O ditador da Venezuela, Nicolás Maduro , convocou a base chavista para participar “de debate” para discutir as estratégias de preparação para “passar à luta armada”, caso haja "agressão" por parte dos Estados Unidos. As forças navais norte-americanas foram ordenadas a realizar uma mobilização no Caribe, próximo ao país sul-americano.
No anúncio feito em reunião plenária, Maduro afirmou que o encontro das bases da ditadura chavista acontece neste sábado e domingo. “Eu proponho a este congresso que abramos a comporta, vocês se dirijam às regiões, à base, ao território e sábado e domingo declaremos o Partido Socialista Unido da Venezuela e todas as forças políticas e sociais da revolução em debate, em consulta com a base, sobre as linhas fundamentais que temos que definir de agora em diante”, afirmou o ditador.
Delegados nacionais e internacionais do partido estiveram presentes nessa reunião, ocasião em que Nicolás Maduro afirmou que o ponto-chave da discussão é a “preparação para passar à luta armada nacional e continental quando for necessário”. “Este partido (...) é obrigado a se preparar estruturalmente para, junto à nação venezuelana, passar à luta armada se for necessário”, declarou o chefe do regime chavista.
Em seu pronunciamento, o ditador mencionou que, futuramente, os cidadãos deverão ser convocados a integrar a luta armada.
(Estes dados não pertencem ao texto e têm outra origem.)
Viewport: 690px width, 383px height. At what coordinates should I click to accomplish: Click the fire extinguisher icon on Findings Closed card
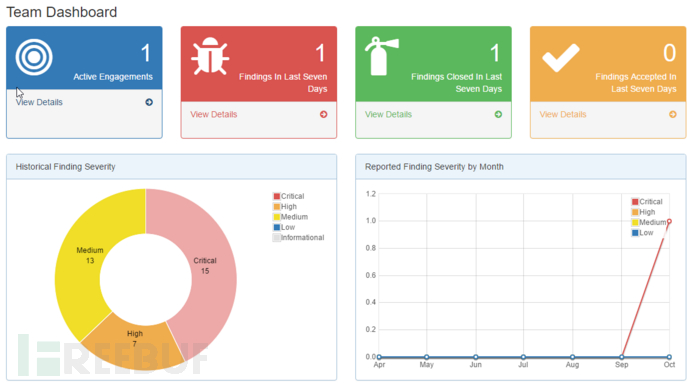382,56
Ainda nesta quinta-feira (11), Maduro anunciou o lançamento do “Plano Independência 200”. Nesse projeto, a Força Armada Nacional Bolivariana (FANB), os Corpos Combatentes e a Milícia Nacional Bolivariana atuarão em quase 300 frentes de batalha.
Segundo o chefe bolivariano, o plano visa garantir a “independência e a paz” do país. As medidas acontecem em meio às tensões entre Caracas e Washington, após a mobilização dos Estados Unidos próxima à costa venezuelana. Oito navios militares com mísseis e um submarino de propulsão nuclear circundam as águas caribenhas.
De acordo com o governo Trump, Maduro é apontado como o líder do Cartel de los Soles, uma organização terrorista supostamente ligada ao narcotráfico. Foram oferecidos US$ 50 milhões em recompensas por informações que levem à prisão do ditador.